**Challenge:** Put the text lines of the items below into a Markdown table with the columns Row and Item line, one row per line and no blank lines. Leave the pictures out.

**Record extracts:**
==================================================
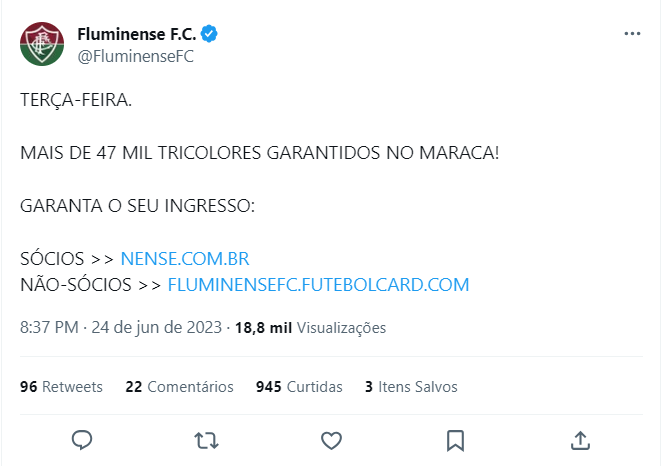Open the three-dot more options menu
The image size is (663, 466).
point(632,33)
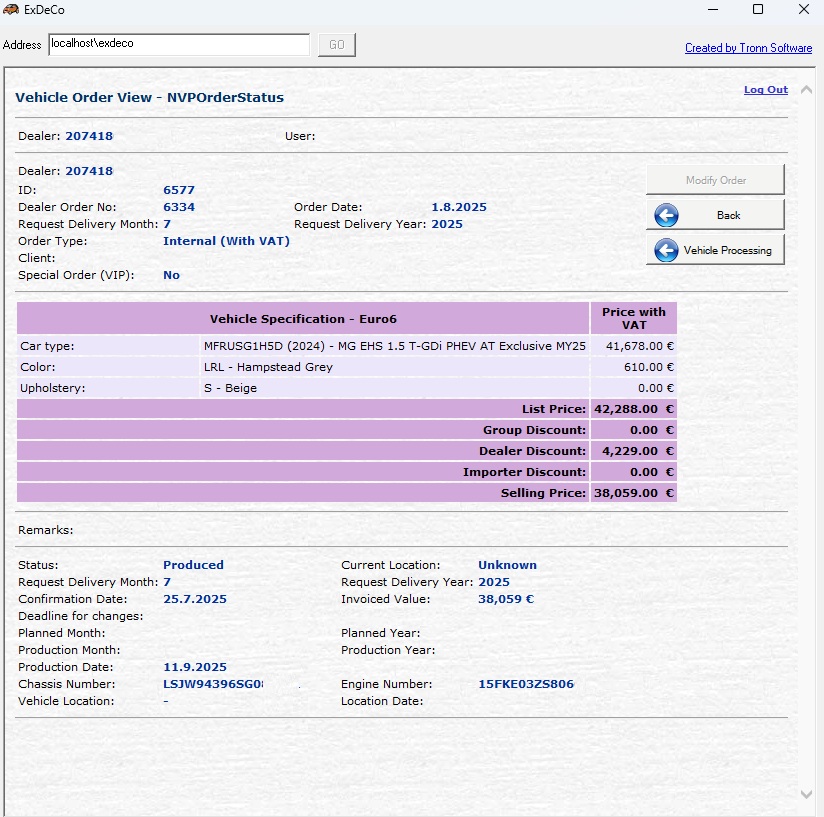The width and height of the screenshot is (824, 817).
Task: Click the Vehicle Order View heading
Action: click(x=149, y=98)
==================================================
**Result of this exercise:**
| Row | Item line |
|---|---|
| 1 | Open the three-dot more options menu |
| 2 | The image size is (663, 466). |
| 3 | point(632,33) |
| 4 | The width and height of the screenshot is (824, 817). |
| 5 | Task: Click the Vehicle Order View heading |
| 6 | Action: click(x=149, y=98) |